Visualization of Results

par(mai=c(1,1.3,.8,.1))

palette(rev(c("firebrick3","firebrick2","orange","wheat","skyblue","skyblue4")))
plot((divlaw == 2) + as.numeric(as.character(pray))*.01-.03 ~ age, data=GSSc, pch=16, cex=0.5, xlim=c(18,120), col=as.factor(pray), ylab="Probability of Favoring Stricter \n Divorce Laws", main="Age and Faith Lead to Greater Opposition of Divorce")

curve(exp(-0.30321 + 0.01713*x)/(1+exp(-0.30321 + 0.01713*x)), from=18, to=88, add=TRUE, col=palette()[1])

curve(exp(-0.30321-0.34240 + 0.01713*x)/(1+exp(-0.30321-0.34240 + 0.01713*x)), from=18, to=88, add=TRUE, col=palette()[2])

curve(exp(-0.30321-0.71595 + 0.01713*x)/(1+exp(-0.30321-0.71595 + 0.01713*x)), from=18, to=88, add=TRUE, col=palette()[3])

curve(exp(-0.30321-0.42372 + 0.01713*x)/(1+exp(-0.30321-0.42372 + 0.01713*x)), from=18, to=88, add=TRUE, col=palette()[4])

curve(exp(-0.30321-0.39636 + 0.01713*x)/(1+exp(-0.30321-0.39636 + 0.01713*x)), from=18, to=88, add=TRUE, col=palette()[5])

curve(exp(-0.30321-0.95067 + 0.01713*x)/(1+exp(-0.30321-0.95067 + 0.01713*x)), from=18, to=88, add=TRUE, col=palette()[6])

legend("right", legend=c("Many times a Day", "Once a Day", "Sev. Times a Week", "Once a Week", "Rarely", "Never"), title="Prays", col=palette(), lty=1, bty="n", cex=0.8)


Interpretation

Although age was not of direct interest in this study, it can be seen that for any level of pray the effect of age on the odds is \(e^{0.01713} = 1.0172776\) for every one year increase in age. Thus, the odds of supporting stricter laws on divorce is higher for the older population than it is for the younger population. This is the reason age was included as a covariate. It seemed logical from the beginning that age would have such an effect, so including it in the model allowed us to focus on the effect of pray while accounting for this assumedly known effect of age.

We interpret the pray1 level, which is the intercept in the current model, as the odds that a 0-year old person (illogical), would support stricter divorce laws, \(e^{-0.30321} = 0.738444\).
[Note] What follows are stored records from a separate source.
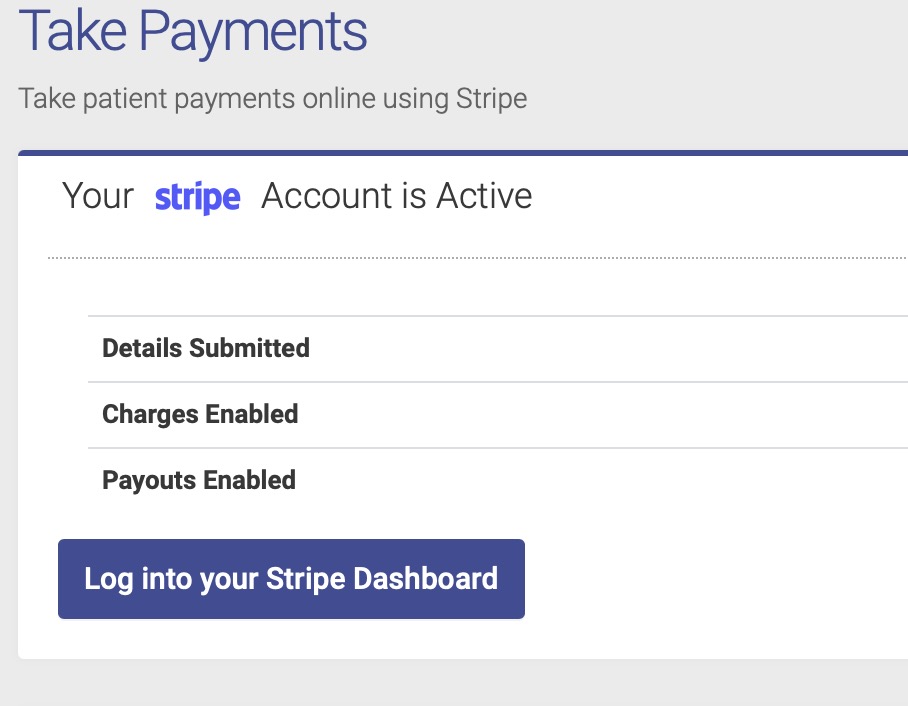This screenshot has height=706, width=908.
Task: Click the blue top border of the card
Action: (x=463, y=153)
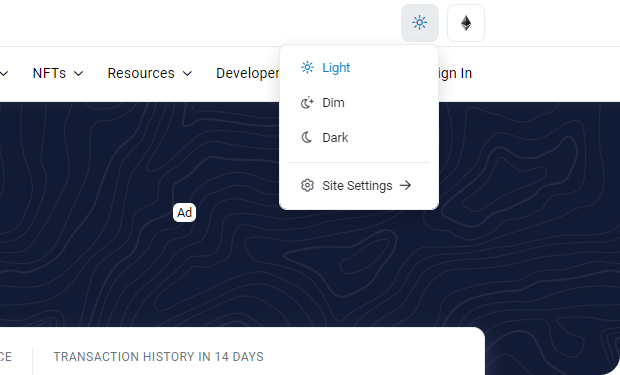Click the Sign In link
The height and width of the screenshot is (375, 620).
tap(455, 73)
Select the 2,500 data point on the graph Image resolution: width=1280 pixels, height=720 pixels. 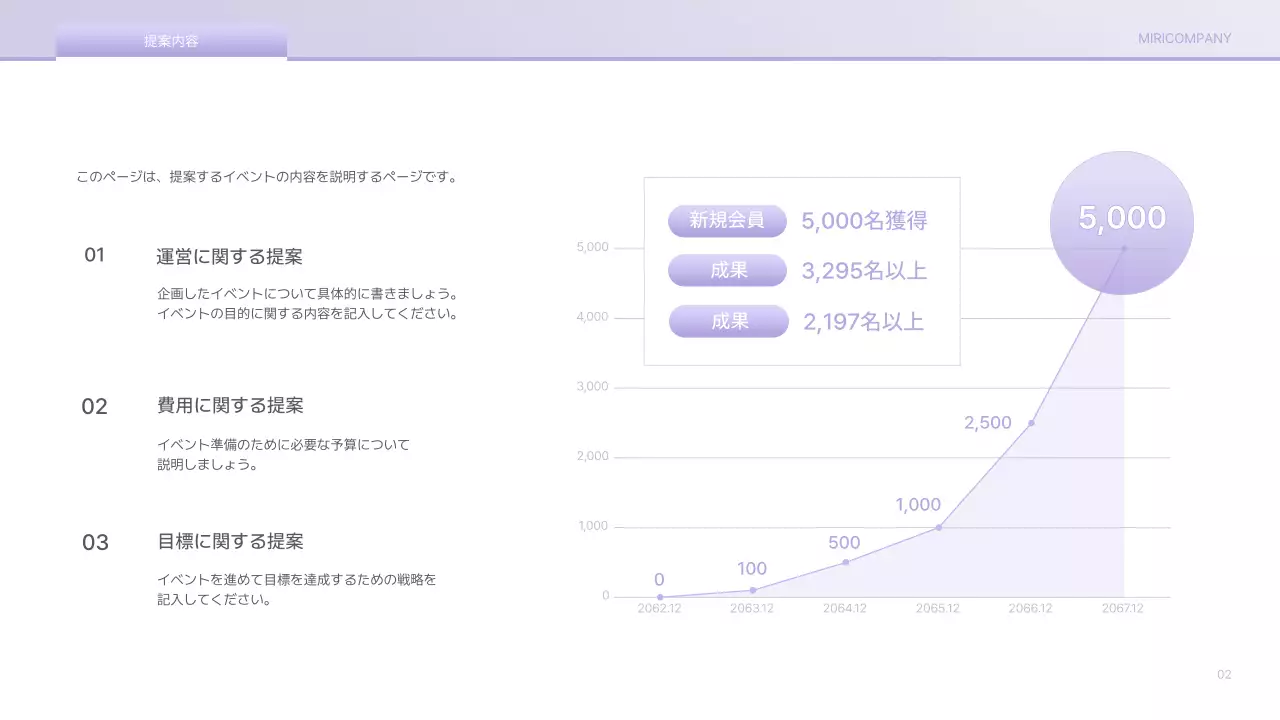point(1032,423)
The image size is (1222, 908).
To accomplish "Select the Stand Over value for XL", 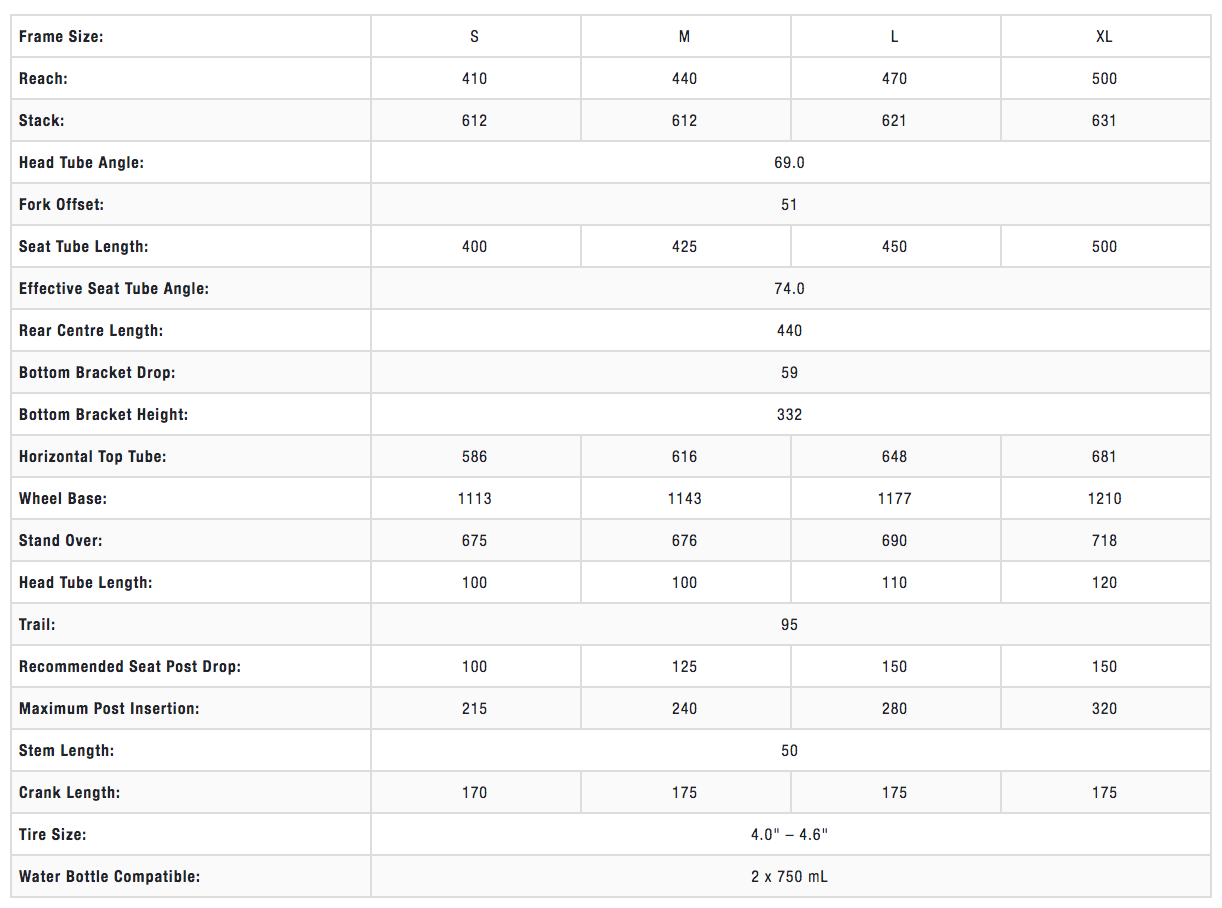I will 1104,541.
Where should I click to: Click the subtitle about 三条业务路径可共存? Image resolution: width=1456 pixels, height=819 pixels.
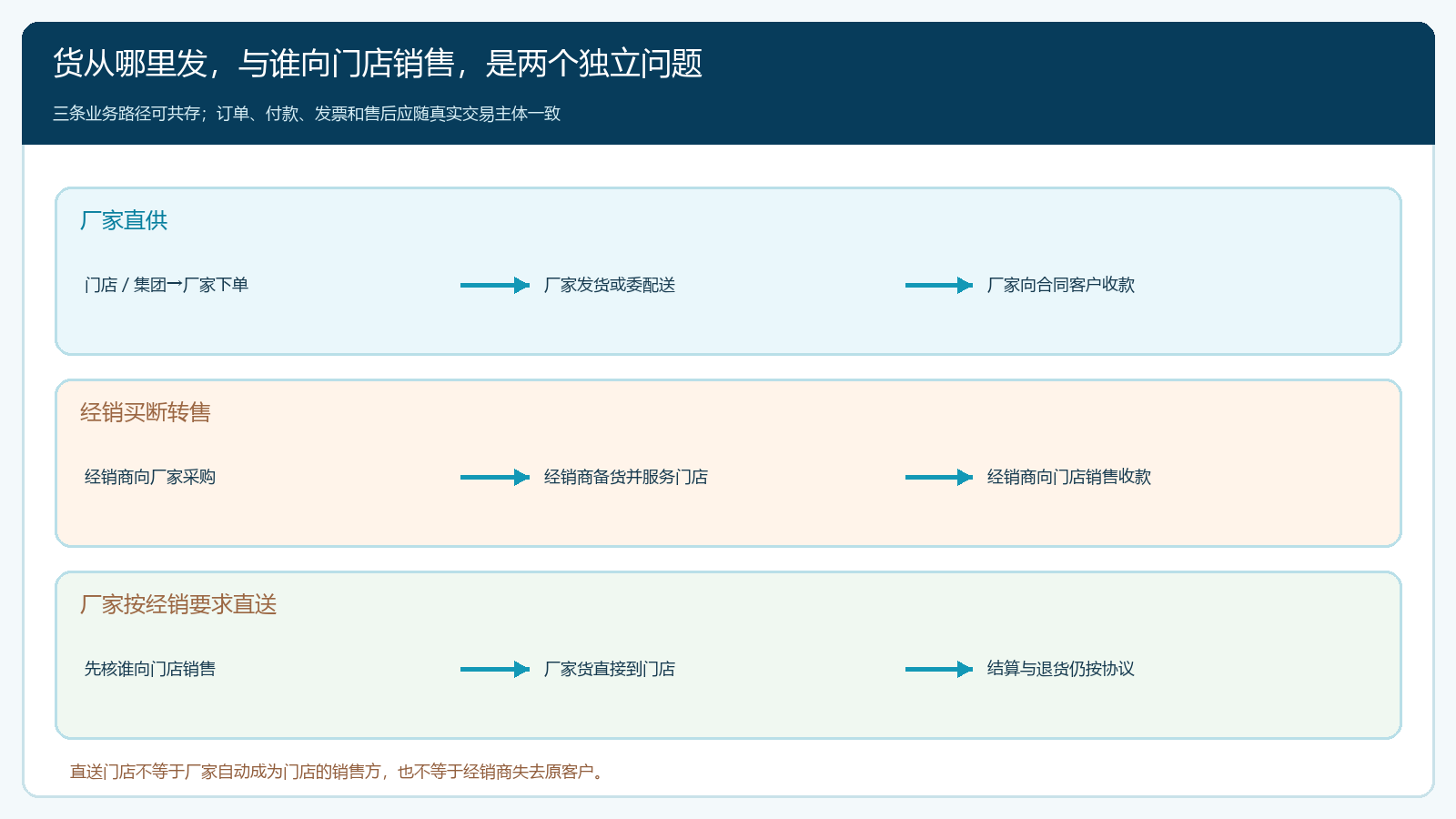[x=307, y=114]
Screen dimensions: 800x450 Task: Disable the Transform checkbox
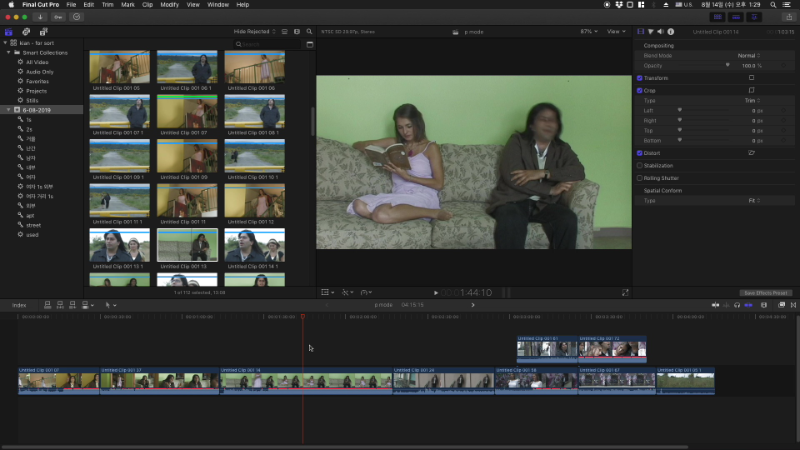[x=640, y=78]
Note that this interpretation isn’t especially meaningful. This is because pray1 is the baseline level to which all other references will be made.

We interpret the pray2 variable as the effect praying once a day (as opposed to several times a day) will have on the odds that a person will favor stricter divorce laws, \(e^{-0.34240} = 0.7100641\). This means there is a 29% drop in the odds of favoring stricter divorce laws for those that pray once a day instead of several times a day.
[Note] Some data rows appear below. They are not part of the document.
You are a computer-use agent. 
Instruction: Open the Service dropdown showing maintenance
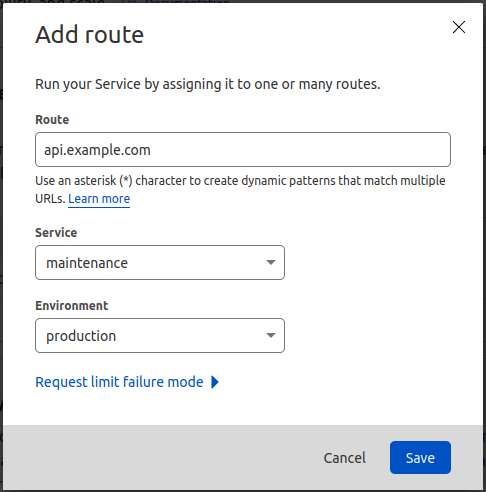(160, 262)
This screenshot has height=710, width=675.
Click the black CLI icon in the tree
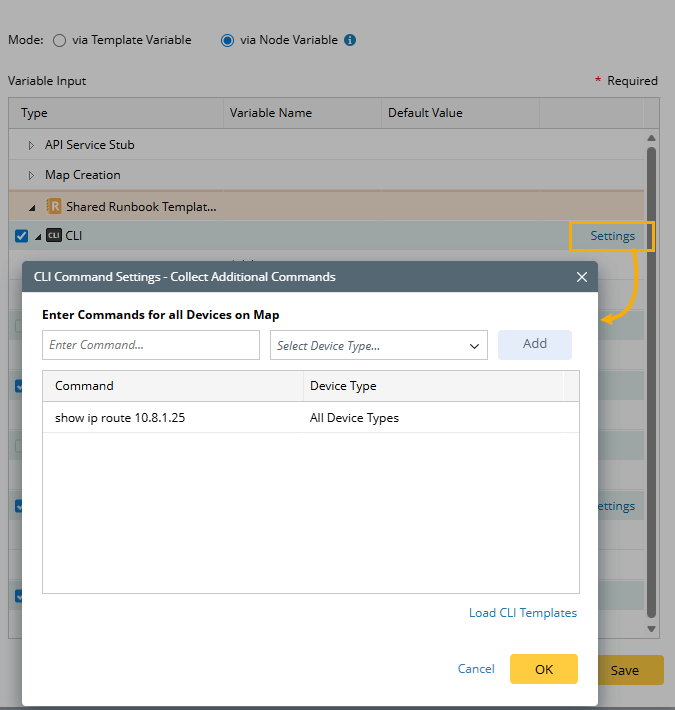54,236
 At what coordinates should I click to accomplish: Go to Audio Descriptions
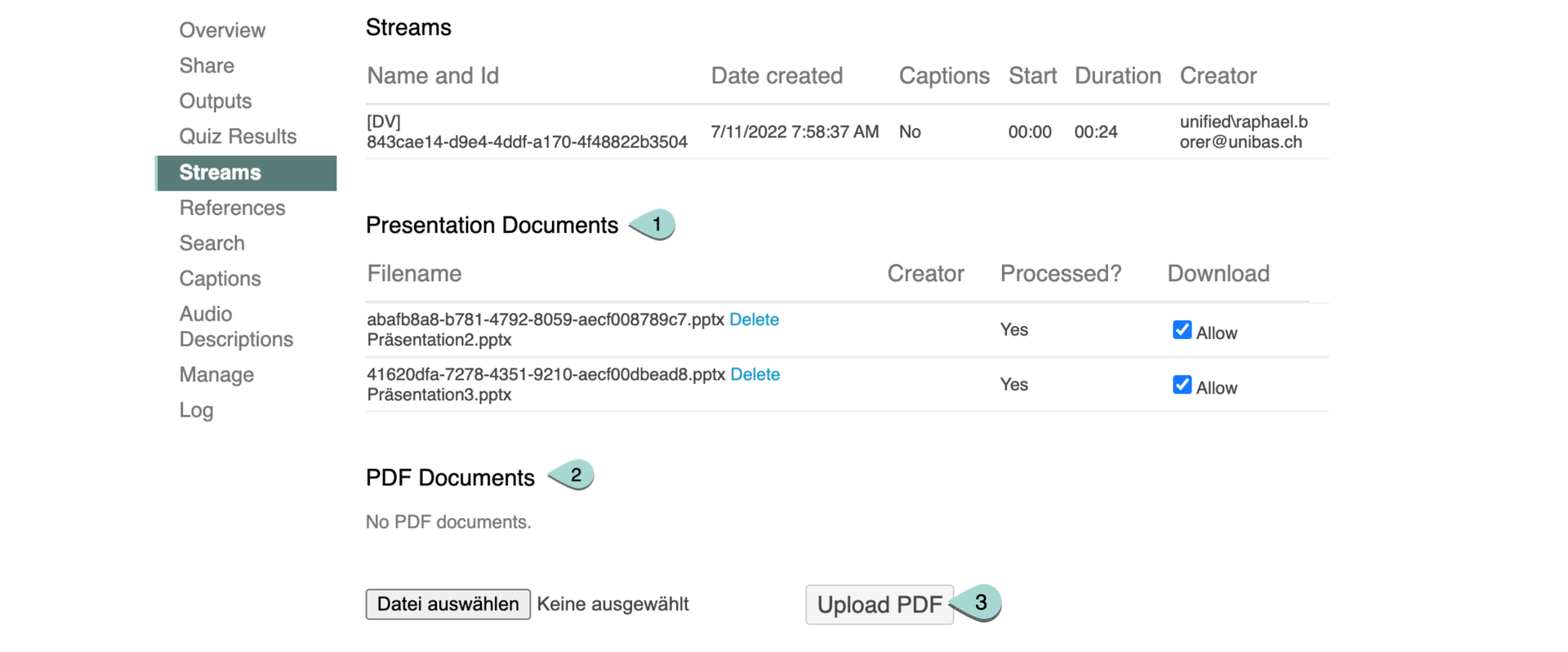pyautogui.click(x=236, y=326)
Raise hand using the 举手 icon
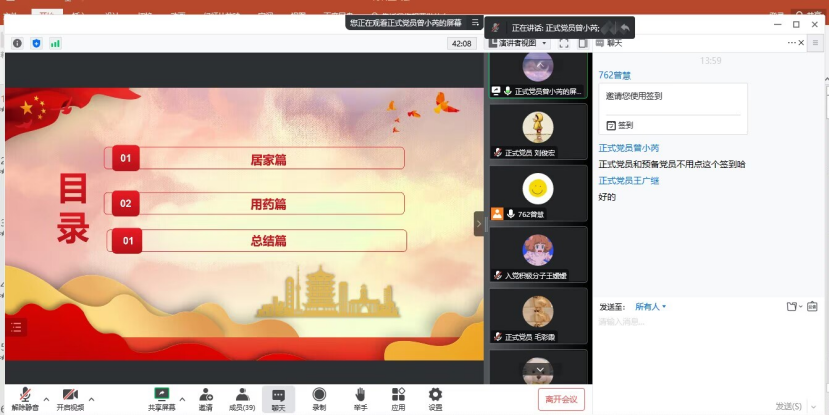The width and height of the screenshot is (830, 415). 360,396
The interpretation of the other variables is similar. For example, the coefficient of the pray3 variable is interpreted as the change in the odds that a person will favor stricter divorce laws given they pray several times a week instead of several times a day. This change is \(e^{-0.71595} = 0.4887276\), showing just over a 50% drop in the odds.

The most substantial drop in the odds is for those that never pray, pray6. Which comes out to be \(e^{-0.95067} = 0.386482\), or roughly a 62% drop in the odds.

The final conclusion is that there is sufficient evidence to conclude that those that pray several times a day have higher odds of supporting stricter divorce laws than those that never pray. (The answer is not as clear for the various levels of frequency of prayer, but is very clear for these two categories.)

Here are a few interesting situations to consider.

probs <- predict(GSSc.glm, data.frame(age=c(20,50,80), pray=as.factor(c(6,1,1))), type="response")
Age Frequency of Prayer Probability of Favoring Strictor Divorce Laws
20 Never 0.2867533
50 Several Times a Day 0.6349388
80 Several Times a Day 0.7441144

This shows that roughly 3 out of 4 of those 80 years old that pray frequently (several times a day) will favor stricter divorce laws while those who are in their twenties and never pray sit closer to 1 in 4 who favor the stricter divorce laws.